▶ [Görev listesi]
1) Aşağıdaki okul masrafları ve kırtasiye güvenliği hakkındaki metne göre ana okuluna başlayan bir öğrencinin okul masrafı ne kadar tutuyor?
2) Aşağıdaki okul masrafları ve kırtasiye güvenliği hakkındaki metni son cümlesinden sonra devam ettirin.

▶ [Gösterilen metin]
═══

PANDEMİNİN gölgesinde başlayan eğitim öğretim bir çok sancıyı da beraberinde getirdi.
Son günlerde Kovid’den dolayı kapanan sınıfların sayısı giderek çoğaldı.
Hem pandemi hem eğitim öğretimin getirdiği yük velileri büyük bir telaşa sürükledi.
Ana okuluna başlayan bir öğrencinin bile okul masrafının “800-1.300 lira arasında” olması insanı ister istemez düşündürüyor.
Piyasada Çin malı kırtasiye ürünlerinin hızla artması ve ucuz olması sonucu bu ürünlere büyük rağbet artıyor.
Ancak kırtasiye ürünlerine büyük bir dikkat gösterilmesi de uzmanlarca uyarılıyor.
Piyasalarda bulunan pek çok kırtasiye ve okul araç ve gereçlerinin tehlikeli olduğunun altını çizen uzmanlar, özellikle mataralar, şişeler ve beslenme çantalarının plastik olmamasına dikkat edilmesi konusunda uyarılarda bulunuyor.Ayrıca “kokulu ve boyalı ürünlerden kaçınılması” gerektiğini söyleyen uzmanlar öğrencilerin sıklıkla kullandıkları kırtasiye malzemelerinin içerdikleri ürünler bakımından çocukların sağlığını tehdit eden ürünler olmaması konusunda velilerin dikkatini çekmeye çalışıyorlar.

═══

▶ [Veri kayıtları]
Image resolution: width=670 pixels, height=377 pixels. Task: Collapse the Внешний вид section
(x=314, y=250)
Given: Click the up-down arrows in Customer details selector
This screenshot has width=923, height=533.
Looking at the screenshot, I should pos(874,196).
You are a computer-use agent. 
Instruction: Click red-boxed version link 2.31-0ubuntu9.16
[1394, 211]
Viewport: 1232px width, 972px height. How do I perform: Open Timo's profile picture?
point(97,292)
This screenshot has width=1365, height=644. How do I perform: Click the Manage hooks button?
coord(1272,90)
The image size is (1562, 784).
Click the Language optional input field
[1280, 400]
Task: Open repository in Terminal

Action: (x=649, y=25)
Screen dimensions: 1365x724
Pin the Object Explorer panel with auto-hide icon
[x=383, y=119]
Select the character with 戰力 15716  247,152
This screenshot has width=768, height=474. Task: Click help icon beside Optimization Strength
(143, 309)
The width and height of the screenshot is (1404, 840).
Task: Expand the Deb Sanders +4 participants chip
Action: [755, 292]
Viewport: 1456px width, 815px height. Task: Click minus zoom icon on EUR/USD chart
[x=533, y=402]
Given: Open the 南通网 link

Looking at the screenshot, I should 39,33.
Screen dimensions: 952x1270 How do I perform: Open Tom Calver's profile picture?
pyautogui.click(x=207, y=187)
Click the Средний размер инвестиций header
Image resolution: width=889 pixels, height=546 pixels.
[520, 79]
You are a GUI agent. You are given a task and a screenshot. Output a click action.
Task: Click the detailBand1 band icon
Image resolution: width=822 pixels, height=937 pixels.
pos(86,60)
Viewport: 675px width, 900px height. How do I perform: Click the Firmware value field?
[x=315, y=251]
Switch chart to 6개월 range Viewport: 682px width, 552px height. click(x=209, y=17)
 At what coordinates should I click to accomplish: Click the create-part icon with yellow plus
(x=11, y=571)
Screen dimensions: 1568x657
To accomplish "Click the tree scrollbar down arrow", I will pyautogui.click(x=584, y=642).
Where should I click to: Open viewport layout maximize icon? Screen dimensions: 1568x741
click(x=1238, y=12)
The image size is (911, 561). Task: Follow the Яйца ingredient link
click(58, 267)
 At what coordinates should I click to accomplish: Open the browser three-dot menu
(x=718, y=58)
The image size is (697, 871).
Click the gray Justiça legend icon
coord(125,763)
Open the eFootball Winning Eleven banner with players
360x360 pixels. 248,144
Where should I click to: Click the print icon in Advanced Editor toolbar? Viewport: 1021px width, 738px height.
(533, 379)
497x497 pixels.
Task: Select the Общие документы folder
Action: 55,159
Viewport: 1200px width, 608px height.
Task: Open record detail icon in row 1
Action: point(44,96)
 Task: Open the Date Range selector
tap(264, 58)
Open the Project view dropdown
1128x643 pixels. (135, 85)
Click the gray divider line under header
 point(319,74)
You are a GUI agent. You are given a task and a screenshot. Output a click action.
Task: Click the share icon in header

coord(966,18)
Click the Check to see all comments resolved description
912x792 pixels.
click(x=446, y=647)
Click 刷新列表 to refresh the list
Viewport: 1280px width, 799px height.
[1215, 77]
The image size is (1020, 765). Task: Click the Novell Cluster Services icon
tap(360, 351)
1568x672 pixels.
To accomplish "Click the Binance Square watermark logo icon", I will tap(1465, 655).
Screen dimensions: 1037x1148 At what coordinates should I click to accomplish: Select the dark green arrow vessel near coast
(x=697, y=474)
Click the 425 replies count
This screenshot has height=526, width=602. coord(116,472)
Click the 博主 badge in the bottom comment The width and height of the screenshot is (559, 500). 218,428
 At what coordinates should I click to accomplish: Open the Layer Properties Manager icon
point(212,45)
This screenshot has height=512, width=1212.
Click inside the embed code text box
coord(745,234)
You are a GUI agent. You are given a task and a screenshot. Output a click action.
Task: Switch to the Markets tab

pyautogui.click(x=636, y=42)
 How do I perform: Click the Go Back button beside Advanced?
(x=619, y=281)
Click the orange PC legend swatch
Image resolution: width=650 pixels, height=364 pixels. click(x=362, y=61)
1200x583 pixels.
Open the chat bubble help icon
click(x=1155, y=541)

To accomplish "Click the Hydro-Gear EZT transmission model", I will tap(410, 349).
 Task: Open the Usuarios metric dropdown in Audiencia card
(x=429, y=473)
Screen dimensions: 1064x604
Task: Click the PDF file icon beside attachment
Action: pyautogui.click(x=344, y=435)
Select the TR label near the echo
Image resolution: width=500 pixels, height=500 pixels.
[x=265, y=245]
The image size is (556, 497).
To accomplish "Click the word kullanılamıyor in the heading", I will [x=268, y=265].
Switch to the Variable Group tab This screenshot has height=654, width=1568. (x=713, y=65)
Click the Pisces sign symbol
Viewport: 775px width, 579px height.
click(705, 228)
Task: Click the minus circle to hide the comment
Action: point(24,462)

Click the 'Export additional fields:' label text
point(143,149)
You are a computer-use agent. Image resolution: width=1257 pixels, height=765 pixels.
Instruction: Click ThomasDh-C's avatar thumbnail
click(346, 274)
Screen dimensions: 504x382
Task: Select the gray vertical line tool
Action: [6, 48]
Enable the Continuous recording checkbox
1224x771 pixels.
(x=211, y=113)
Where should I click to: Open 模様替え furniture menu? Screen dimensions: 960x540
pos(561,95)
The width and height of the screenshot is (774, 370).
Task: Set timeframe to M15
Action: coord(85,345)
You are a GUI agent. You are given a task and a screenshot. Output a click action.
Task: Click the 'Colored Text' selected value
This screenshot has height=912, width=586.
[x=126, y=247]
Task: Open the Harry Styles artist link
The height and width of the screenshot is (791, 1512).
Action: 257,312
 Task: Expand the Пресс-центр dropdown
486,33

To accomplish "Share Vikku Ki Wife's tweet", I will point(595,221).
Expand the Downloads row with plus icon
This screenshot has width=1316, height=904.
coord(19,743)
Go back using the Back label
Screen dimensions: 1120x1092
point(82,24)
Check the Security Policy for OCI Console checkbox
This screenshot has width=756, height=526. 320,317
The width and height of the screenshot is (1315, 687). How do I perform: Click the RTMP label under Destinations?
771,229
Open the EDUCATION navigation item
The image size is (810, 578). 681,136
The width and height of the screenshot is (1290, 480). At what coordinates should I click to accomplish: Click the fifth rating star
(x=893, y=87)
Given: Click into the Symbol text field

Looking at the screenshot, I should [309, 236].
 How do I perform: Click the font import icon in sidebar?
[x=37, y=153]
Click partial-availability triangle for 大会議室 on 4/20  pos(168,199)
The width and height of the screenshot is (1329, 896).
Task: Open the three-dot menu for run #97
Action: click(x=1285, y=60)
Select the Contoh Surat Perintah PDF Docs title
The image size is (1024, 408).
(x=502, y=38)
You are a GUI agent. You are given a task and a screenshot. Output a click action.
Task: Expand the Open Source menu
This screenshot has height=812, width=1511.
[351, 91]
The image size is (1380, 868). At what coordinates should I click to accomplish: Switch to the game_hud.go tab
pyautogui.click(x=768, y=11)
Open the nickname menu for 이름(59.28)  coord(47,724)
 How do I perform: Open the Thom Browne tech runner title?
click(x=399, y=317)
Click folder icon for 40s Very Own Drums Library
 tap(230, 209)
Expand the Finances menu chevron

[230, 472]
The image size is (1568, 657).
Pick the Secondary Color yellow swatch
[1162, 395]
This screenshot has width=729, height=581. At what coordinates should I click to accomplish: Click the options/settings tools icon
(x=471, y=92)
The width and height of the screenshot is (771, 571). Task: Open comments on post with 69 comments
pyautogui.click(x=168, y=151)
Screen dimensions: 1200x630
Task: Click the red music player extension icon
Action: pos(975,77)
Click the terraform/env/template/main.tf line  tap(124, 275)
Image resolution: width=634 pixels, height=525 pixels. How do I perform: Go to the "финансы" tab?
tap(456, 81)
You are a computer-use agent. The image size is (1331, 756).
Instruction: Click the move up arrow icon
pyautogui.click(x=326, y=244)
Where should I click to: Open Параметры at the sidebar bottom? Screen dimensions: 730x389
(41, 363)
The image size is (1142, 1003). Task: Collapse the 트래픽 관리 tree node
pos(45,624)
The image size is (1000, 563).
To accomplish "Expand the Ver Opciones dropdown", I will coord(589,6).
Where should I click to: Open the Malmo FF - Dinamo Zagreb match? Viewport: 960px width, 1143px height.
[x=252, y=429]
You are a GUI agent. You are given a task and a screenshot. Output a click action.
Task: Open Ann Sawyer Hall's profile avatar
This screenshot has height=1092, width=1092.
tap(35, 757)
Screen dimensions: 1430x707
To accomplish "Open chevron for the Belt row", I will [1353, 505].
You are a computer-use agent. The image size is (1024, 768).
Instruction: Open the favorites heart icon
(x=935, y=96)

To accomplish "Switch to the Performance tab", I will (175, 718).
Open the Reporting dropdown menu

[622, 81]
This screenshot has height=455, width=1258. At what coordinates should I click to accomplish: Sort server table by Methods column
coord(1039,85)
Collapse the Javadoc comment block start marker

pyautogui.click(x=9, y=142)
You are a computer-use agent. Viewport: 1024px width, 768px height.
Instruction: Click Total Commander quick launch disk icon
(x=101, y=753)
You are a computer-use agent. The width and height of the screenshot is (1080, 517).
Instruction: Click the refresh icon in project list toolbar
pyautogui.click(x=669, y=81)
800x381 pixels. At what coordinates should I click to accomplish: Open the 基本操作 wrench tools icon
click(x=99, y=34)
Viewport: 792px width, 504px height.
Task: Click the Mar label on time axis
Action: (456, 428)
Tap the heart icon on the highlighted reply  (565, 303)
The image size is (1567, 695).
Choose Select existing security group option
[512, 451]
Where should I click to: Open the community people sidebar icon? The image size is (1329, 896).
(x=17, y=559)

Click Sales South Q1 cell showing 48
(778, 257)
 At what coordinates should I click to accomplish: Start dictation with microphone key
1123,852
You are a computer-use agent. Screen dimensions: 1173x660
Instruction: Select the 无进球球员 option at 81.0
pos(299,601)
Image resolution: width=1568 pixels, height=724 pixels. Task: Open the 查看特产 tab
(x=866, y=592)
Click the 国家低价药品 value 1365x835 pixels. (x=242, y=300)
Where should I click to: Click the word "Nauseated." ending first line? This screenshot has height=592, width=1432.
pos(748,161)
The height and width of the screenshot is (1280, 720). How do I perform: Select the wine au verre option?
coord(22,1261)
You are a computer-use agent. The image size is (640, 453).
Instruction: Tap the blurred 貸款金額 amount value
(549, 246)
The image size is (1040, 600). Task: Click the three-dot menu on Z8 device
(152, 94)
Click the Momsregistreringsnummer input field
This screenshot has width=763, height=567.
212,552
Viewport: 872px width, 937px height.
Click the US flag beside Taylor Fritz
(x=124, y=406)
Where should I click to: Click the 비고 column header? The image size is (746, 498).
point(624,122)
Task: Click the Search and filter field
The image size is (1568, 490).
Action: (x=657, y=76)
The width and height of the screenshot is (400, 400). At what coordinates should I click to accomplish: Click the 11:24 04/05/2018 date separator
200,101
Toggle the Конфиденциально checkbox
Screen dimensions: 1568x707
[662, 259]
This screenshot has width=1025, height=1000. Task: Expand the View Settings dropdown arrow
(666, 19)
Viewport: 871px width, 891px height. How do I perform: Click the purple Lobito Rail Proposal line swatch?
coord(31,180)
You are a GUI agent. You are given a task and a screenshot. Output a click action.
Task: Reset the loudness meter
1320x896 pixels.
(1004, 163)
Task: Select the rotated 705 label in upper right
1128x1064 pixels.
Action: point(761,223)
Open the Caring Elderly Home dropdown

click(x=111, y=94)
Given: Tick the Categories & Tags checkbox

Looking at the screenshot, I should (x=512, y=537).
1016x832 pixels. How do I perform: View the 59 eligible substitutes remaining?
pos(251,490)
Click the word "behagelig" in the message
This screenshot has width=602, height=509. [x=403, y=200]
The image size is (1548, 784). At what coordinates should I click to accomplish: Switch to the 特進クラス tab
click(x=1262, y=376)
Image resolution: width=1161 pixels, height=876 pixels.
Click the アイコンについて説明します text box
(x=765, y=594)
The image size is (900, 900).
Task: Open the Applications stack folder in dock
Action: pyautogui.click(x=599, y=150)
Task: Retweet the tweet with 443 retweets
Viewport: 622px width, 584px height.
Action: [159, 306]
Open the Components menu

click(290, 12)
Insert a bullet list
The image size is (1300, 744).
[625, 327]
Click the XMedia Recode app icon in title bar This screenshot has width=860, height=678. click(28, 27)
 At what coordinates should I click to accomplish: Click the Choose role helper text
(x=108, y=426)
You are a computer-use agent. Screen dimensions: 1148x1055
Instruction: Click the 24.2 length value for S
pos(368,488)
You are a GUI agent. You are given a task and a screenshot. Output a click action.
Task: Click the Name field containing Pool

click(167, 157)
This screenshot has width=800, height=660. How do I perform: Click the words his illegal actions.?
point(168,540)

═══

▶ [Yanıt listesi]
1) 800 ile 1.300 lira arasında.

2)
Eylül ayının en sıkıntılı aylardan biri olduğunu hepimiz biliriz.
Okul masrafı, kışa hazırlık ve kışlık yiyeceklerin hazırlanması gibi masraflar bu ayın zorlu geçmesini sağlamaktadır.
Ancak geleceğimizin teminatı çocuklarımızın sağlığı için özellikle okul ve kırtasiye malzemeleri alımları esnafında uzmanların uyarılarını dikkate almalıyız.
Üç kuruş daha ucuza alacağız diyerek çocuklarımızın sağlığını tehlikeye atmayalım.
En önemlisi Milli Eğitim Müdürlükleri’nin bu anlamda nasıl bir yol izlediğidir.
Okulları kendi haline mi bırakıyor yoksa direkt müdahalede bulunabiliyor mu?En önemlisi okulların velileri yönlendirdiği kıyafet mağazaları, kırtasiye dükkanları nasıl belirleniyor.
Ahbap-çavuş ilişkisi mi uygulanıyor yoksa, yakalanan bir standart var mı?